Presso ciascun sito di sorveglianza, ogni giorno gli operatori sanitari monitorano e registrano il numero di pazienti che manifestano sintomi come febbre, tosse e diarrea. I dati vengono condivisi in tempo reale con le autorità sanitarie attraverso la piattaforma Teranga che fornisce informazioni affidabili per poter prendere decisioni rapidamente.
Anziché dover inviare i campioni fino a Dakar, ora i tecnici di laboratorio possono identificare le arbovirosi, fra cui la febbre gialla e la dengue. Questo si traduce in un risparmio di tempo e di risorse e permette ai funzionari locali di reagire rapidamente in caso di necessità.
Per Sidonia Vieira, Responsabile del team di sorveglianza nazionale della Guinea-Bissau, il sistema di sorveglianza ha segnato una svolta:
«Abbiamo creato un sistema centralizzato che ci permette di tracciare i casi, condividere le informazioni e coordinare la nostra risposta», afferma. «Abbiamo rafforzato la nostra capacità di proteggere le persone e questo ci dà la sicurezza e la possibilità di reagire in modo efficace.»
Attraverso l’iniziativa WARIL, 23 operatori sanitari – tra cui infermieri e tecnici di laboratorio – sono stati formati per rilevare i sintomi precoci di infezioni da arbovirus e malattie respiratorie e segnalarli utilizzando protocolli chiari e standardizzati.

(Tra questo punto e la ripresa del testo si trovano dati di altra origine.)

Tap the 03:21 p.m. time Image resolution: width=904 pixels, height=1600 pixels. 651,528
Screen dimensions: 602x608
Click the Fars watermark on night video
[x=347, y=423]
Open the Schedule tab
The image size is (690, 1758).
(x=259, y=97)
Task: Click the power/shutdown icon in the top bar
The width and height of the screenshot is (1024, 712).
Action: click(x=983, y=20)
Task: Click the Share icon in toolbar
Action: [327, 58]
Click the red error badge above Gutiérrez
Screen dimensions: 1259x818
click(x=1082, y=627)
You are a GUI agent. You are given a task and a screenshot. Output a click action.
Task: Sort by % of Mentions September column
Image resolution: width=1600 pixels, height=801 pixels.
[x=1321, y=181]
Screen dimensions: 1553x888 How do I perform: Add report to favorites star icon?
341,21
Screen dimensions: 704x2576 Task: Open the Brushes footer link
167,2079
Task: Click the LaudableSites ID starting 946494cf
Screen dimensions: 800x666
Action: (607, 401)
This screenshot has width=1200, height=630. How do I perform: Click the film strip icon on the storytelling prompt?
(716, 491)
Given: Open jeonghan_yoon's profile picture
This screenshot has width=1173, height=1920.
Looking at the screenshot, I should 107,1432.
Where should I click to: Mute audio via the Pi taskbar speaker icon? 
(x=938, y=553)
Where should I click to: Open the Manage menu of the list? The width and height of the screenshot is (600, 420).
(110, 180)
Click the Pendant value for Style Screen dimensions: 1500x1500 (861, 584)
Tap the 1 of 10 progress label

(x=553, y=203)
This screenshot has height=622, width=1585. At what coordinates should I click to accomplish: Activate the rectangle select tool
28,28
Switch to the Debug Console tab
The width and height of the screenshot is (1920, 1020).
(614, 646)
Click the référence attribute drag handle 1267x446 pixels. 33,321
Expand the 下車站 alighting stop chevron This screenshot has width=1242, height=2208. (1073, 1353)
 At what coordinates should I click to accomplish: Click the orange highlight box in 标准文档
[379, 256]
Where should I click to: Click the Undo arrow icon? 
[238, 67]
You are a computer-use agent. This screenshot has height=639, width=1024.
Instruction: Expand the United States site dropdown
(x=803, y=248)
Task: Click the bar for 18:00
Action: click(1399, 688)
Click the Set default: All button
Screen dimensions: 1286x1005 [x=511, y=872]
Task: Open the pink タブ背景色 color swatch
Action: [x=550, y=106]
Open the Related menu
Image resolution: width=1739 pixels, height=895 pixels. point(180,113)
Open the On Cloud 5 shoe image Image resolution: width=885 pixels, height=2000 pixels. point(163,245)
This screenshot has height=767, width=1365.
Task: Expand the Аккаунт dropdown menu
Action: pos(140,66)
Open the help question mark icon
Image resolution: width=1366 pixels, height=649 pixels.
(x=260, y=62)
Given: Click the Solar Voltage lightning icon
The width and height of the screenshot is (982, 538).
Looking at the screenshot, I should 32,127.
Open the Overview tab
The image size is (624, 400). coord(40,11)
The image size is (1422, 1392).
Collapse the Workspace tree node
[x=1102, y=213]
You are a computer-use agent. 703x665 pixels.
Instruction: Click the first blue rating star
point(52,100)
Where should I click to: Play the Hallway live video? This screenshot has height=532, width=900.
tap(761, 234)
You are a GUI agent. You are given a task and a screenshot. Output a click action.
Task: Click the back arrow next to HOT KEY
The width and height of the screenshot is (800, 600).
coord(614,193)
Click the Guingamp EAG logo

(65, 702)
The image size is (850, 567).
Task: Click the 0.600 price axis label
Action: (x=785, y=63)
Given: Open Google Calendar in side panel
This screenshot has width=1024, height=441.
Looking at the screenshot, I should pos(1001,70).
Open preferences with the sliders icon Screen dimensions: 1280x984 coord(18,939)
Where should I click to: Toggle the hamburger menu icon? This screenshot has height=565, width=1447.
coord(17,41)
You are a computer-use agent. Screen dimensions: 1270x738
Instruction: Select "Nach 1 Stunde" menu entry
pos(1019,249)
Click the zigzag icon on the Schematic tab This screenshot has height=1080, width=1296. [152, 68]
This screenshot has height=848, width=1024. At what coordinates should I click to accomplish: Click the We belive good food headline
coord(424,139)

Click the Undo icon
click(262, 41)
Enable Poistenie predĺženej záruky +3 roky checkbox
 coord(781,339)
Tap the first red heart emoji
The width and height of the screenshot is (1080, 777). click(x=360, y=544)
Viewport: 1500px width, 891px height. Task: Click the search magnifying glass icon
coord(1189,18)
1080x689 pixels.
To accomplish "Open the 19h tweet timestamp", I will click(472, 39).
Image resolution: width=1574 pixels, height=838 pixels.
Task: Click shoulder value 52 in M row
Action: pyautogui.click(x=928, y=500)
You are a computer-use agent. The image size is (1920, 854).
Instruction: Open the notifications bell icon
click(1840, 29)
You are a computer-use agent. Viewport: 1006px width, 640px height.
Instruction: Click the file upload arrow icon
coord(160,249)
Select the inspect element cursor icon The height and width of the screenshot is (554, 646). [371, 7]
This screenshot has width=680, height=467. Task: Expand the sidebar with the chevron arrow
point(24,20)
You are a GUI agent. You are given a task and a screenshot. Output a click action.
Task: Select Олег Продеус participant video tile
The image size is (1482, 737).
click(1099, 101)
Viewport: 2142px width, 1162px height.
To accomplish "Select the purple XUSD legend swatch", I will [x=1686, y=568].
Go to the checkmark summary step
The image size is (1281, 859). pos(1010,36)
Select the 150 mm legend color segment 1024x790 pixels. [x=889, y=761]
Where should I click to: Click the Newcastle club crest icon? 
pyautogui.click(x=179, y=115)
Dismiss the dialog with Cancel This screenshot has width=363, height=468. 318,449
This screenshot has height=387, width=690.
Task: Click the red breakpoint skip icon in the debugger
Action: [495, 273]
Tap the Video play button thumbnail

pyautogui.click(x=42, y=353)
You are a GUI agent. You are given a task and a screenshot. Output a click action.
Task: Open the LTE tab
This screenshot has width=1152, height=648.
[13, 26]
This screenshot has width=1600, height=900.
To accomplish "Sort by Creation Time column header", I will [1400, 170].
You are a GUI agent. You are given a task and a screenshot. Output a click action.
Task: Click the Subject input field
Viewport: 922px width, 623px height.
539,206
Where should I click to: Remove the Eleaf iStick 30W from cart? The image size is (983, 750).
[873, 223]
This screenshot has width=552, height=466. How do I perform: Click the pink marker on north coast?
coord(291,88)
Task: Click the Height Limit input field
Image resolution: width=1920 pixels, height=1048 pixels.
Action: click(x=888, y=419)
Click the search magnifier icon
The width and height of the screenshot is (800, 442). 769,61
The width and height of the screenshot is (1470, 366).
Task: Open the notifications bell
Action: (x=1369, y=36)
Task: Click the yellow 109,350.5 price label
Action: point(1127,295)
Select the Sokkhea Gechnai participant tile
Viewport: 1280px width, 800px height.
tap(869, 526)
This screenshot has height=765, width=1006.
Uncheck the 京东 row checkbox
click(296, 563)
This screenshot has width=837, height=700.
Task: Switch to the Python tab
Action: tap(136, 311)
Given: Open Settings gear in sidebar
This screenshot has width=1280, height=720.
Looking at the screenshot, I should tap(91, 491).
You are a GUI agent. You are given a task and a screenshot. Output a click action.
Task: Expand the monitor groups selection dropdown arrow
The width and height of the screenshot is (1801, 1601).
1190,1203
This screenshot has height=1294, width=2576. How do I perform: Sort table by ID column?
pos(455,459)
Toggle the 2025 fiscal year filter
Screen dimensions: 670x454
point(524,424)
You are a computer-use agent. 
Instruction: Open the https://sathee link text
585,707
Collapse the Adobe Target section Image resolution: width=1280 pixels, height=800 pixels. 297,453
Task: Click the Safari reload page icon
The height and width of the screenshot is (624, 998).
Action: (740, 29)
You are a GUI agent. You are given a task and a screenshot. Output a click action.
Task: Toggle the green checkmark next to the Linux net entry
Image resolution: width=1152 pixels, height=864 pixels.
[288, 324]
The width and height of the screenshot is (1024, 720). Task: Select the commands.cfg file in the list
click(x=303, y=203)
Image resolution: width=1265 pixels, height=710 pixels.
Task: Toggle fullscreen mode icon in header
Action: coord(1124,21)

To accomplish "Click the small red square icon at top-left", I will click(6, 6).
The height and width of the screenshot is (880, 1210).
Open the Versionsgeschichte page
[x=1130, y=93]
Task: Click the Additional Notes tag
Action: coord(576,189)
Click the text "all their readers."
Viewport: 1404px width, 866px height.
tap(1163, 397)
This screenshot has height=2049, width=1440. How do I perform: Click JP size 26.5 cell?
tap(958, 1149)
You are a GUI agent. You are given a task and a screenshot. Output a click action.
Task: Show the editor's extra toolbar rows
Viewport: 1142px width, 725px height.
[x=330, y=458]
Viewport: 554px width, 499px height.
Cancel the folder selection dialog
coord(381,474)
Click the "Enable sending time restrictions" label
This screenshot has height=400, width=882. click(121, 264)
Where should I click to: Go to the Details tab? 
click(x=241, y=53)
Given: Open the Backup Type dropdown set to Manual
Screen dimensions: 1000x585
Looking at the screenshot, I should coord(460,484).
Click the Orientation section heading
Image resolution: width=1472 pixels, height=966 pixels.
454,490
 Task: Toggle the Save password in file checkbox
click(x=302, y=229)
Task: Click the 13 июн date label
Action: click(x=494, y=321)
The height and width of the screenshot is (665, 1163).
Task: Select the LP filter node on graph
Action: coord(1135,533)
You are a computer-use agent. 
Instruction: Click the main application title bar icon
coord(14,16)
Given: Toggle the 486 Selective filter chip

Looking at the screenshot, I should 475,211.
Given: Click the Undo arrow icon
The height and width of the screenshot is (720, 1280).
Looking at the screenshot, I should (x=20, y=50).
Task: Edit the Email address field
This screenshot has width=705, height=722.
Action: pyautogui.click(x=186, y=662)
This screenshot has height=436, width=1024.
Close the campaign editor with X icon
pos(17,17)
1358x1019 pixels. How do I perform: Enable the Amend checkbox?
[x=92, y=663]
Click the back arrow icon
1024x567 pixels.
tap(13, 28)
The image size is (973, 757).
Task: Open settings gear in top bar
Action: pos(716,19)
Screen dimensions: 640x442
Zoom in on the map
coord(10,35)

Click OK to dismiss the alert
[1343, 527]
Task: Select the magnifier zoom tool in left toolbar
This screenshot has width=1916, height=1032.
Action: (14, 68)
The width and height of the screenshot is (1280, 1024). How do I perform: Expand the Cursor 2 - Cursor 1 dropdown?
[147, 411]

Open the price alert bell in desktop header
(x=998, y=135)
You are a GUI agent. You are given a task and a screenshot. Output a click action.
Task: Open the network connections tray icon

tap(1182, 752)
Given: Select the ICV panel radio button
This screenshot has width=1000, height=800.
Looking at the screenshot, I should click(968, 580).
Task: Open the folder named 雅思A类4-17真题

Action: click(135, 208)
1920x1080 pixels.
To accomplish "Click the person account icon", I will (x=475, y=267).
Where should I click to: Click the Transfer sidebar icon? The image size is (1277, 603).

Solo a Bairro Militar, più di 100 operatori sanitari comunitari sono stati formati per monitorare attivamente gli eventi sanitari sin dal loro esordio. Questi operatori in prima linea rappresentano un ponte di importanza cruciale tra le comunità e il sistema sanitario grazie alle loro capacità di identificare precocemente i sintomi, indirizzare i pazienti alle strutture di cura e accrescere la consapevolezza sulle misure di prevenzione della diffusione delle malattie. In Guinea-Bissau e in altri Paesi dell’Africa occidentale, gli investimenti nell’espansione della rete 4S hanno già prodotto risultati concreti, permettendo di identificare numerosi agenti patogeni virali fra cui dengue, chikungunya, febbre di Lassa e febbre emorragica Crimea-Congo. Questi investimenti stanno permettendo alle autorità di agire rapidamente e proteggere in modo più efficace le persone di ogni regione da futuri focolai di malattie.